Et comme Gilbert levait vers elle son regard interrogateur, maman se hâta d’ajouter :
— C’est-à-dire qu’en plus de leur signification visible, ces bénédictions représentent des choses invisibles, quoique réelles, telles que la divinité du Christ pour les Rameaux, la mortification des fidèles pour les Cendres et, pour la fête d’aujourd’hui, le triomphe de Notre-Seigneur et de sa sainte Mère.
— Comment cela ? questionna Agnès à son tour.
— Sais-tu avec quoi sont fabriqués les cierges ?
— Avec de la bougie, dit triomphalement Gilbert.
— Avec de la cire, rétorqua doucement sa mère, tandis qu’Agnès pouffait de rire.
— C’est cela que je voulais dire, protesta Gilbert vexé, et même, je sais que la cire vient des abeilles.
— Gilbert n’avait pas tort, dit maman, beaucoup de cierges sont faits aujourd’hui avec de la stéarine, matière qui sert à faire les bougies. Mais les cierges qui servent aux cérémonies de la liturgie doivent être obligatoirement en cire.

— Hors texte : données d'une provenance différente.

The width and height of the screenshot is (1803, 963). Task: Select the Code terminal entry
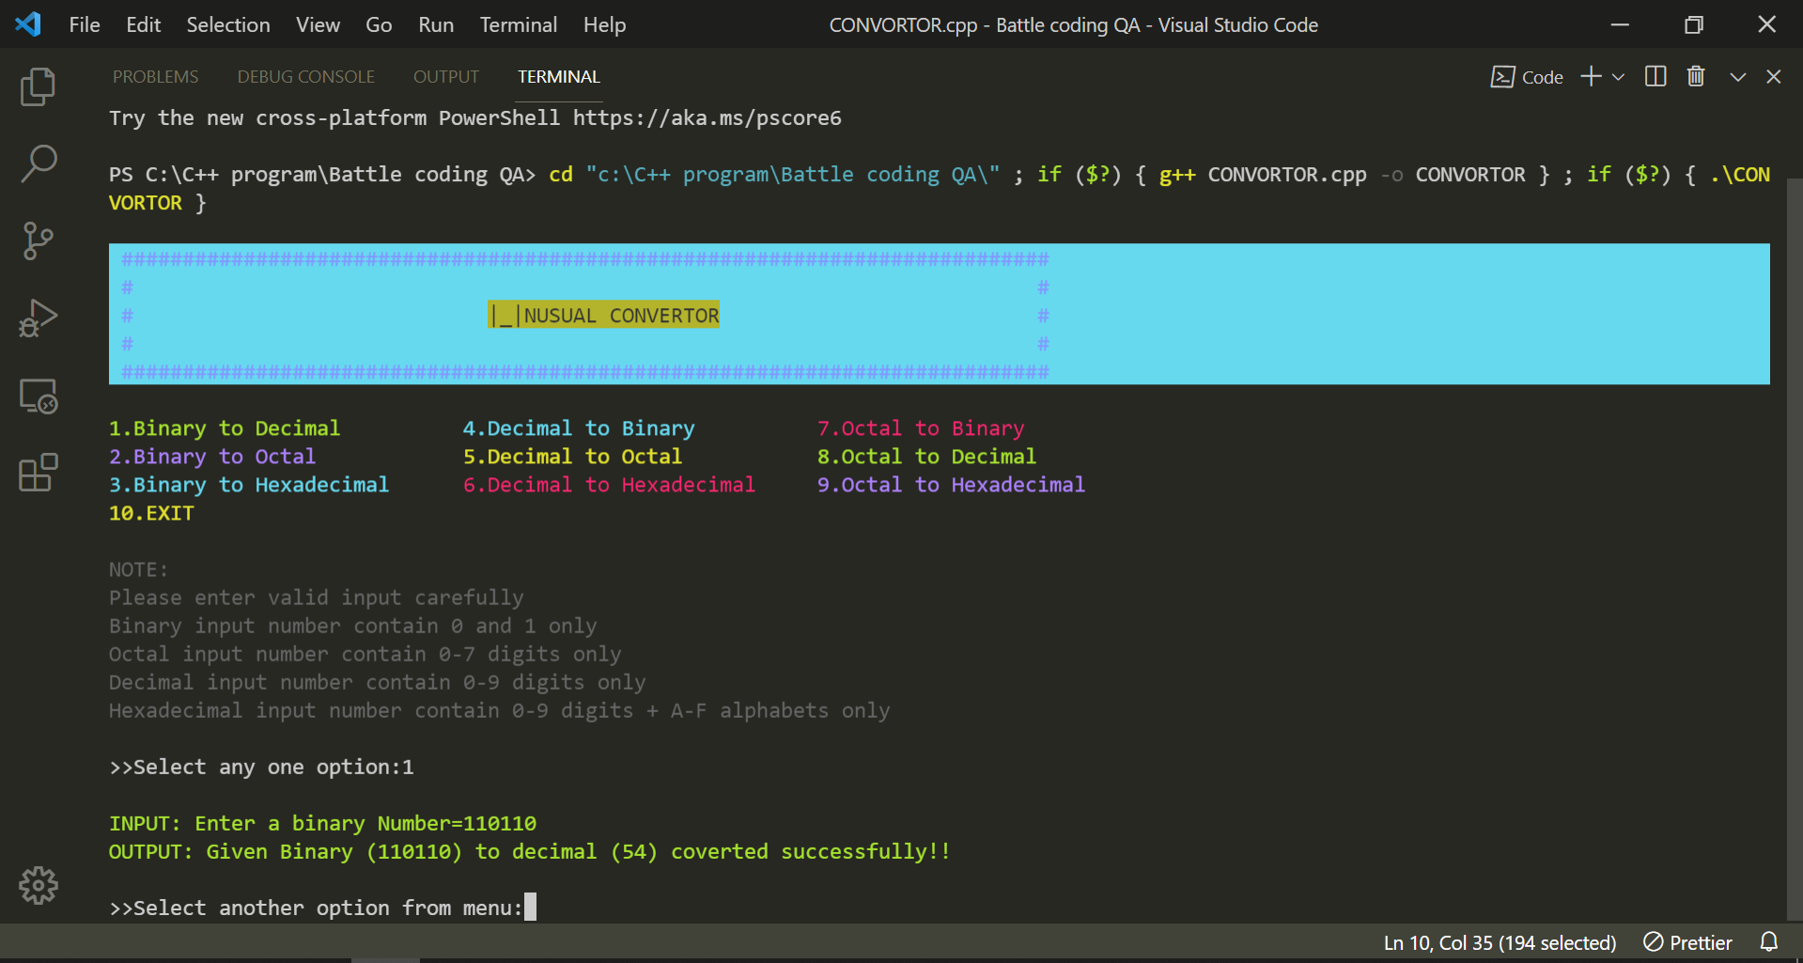[1526, 76]
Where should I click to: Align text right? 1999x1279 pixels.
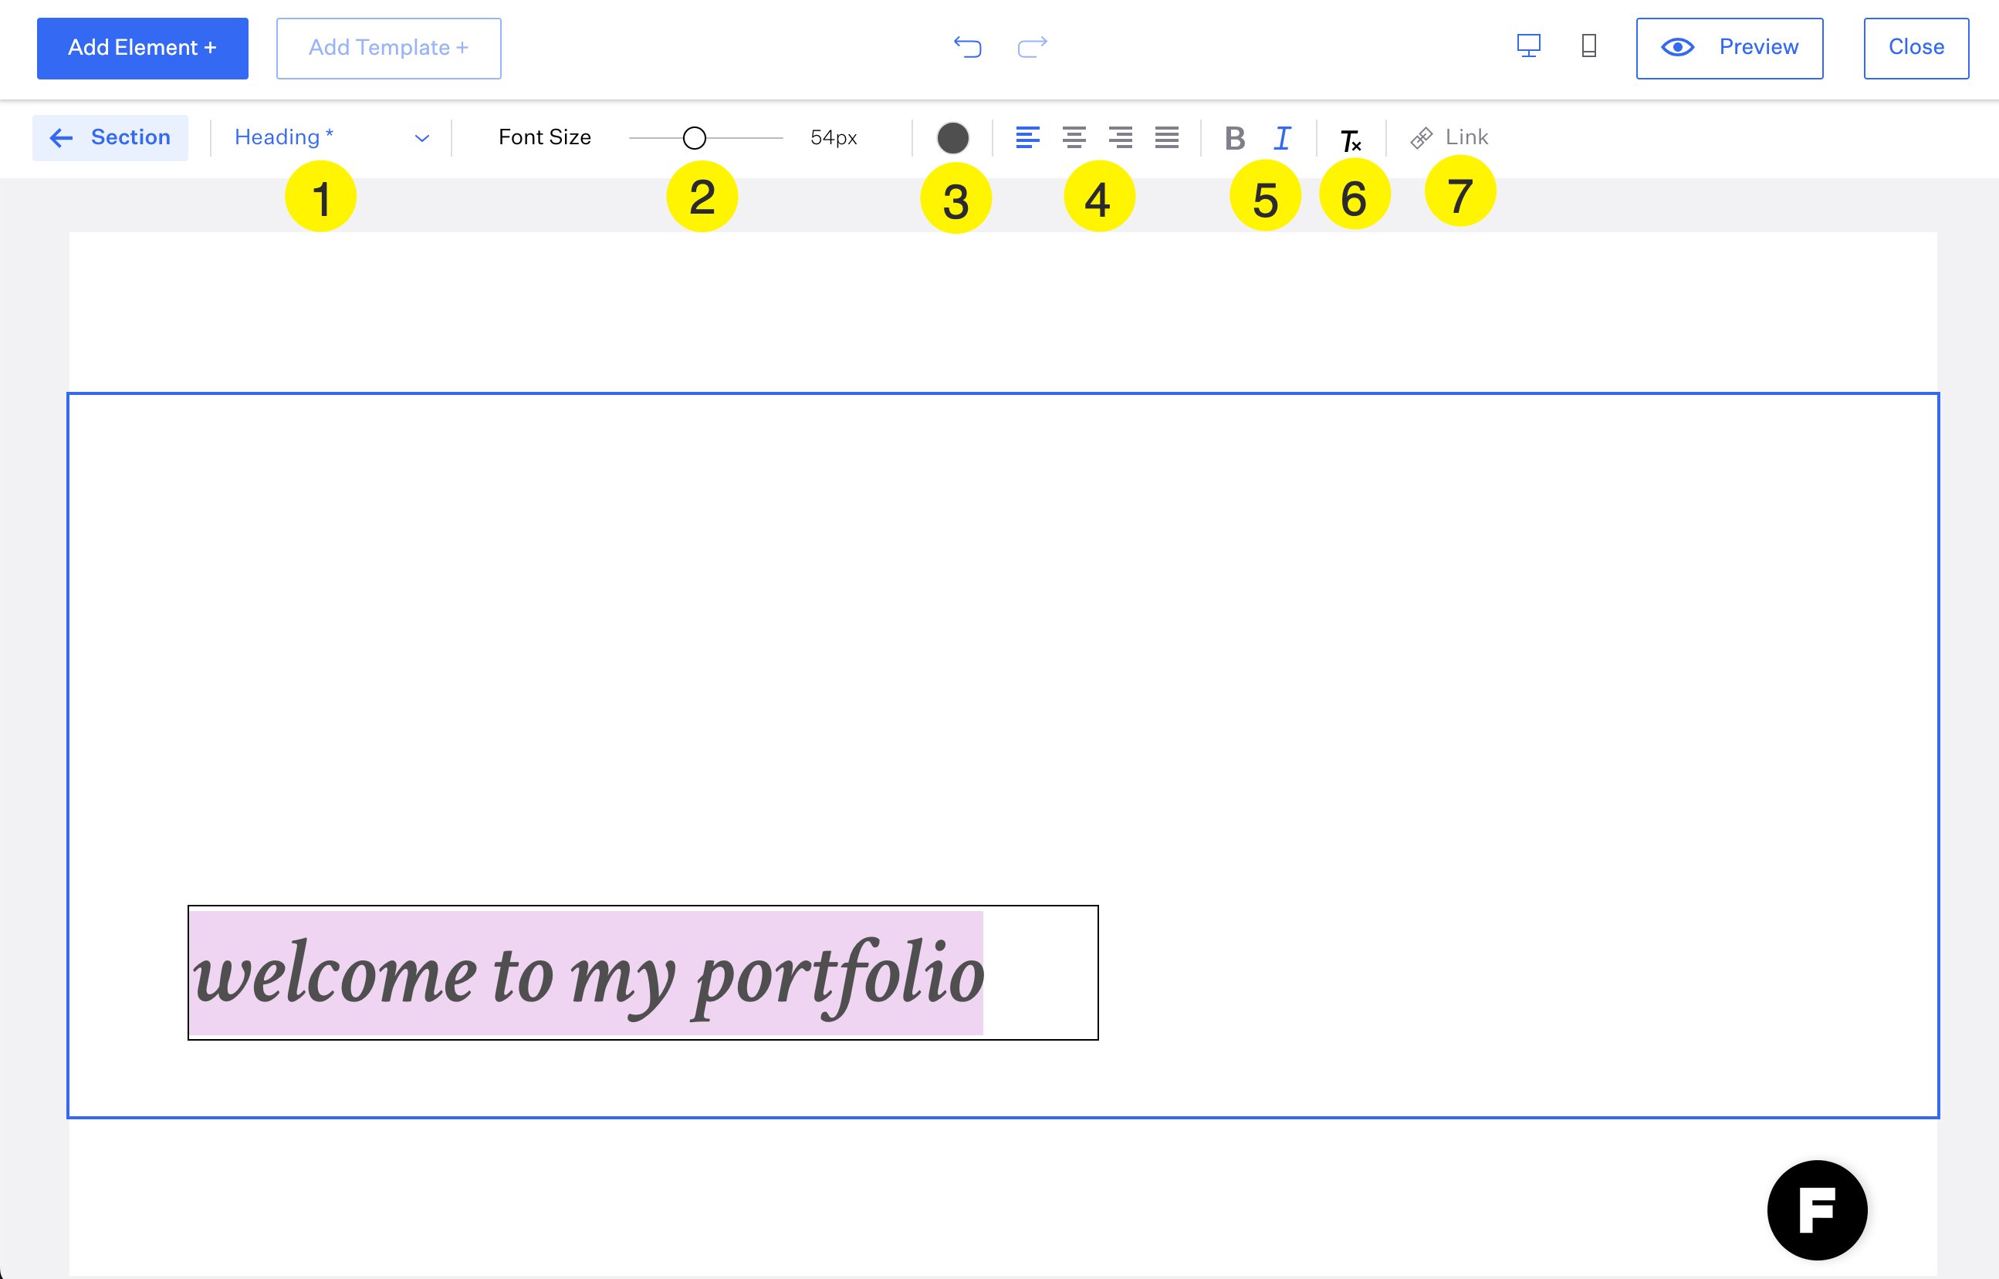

— Tu te rappelles, maman, les abeilles de grand-papa ? Il nous emmenait près de leurs ruches, il nous expliquait leur travail et nous montrait les gâteaux de cire dont les cellules ruisselaient de miel.

— Il était bon, le miel de grand-papa, je me rappelle… et aussi qu’un jour on a mis un crêpe aux ruches parce que grand-papa était mort, n’est-ce pas, maman ?
Maman serra la petite main de son fils et continua :
— La cire des abeilles vient des fleurs, comme le miel, et ce sont aussi les abeilles qui l’élaborent. Elle est pure et parfumée. Les Pères de l’Église comparent la cire des cierges à la chair même du Christ, à son corps divin. Au milieu du cierge est la mèche qui brûle haut et droit. Cette mèche, c’est l’âme de Jésus, et la flamme qui la couronne représente la divinité. C’est ainsi qu’on a vu dans le cierge de la Chandeleur, l’image du Sauveur lui-même. N’a-t-il pas dit : Je suis la lumière du monde ? Le cierge représente aussi la foi avec les bonnes œuvres, et la mèche cachée serait l’intention droite dont saint Grégoire a dit : Que vos œuvres soient publiques, mais que vos intentions demeurent cachées. Ce qui veut dire de faire le bien, mais non par vanité et avec ostentation.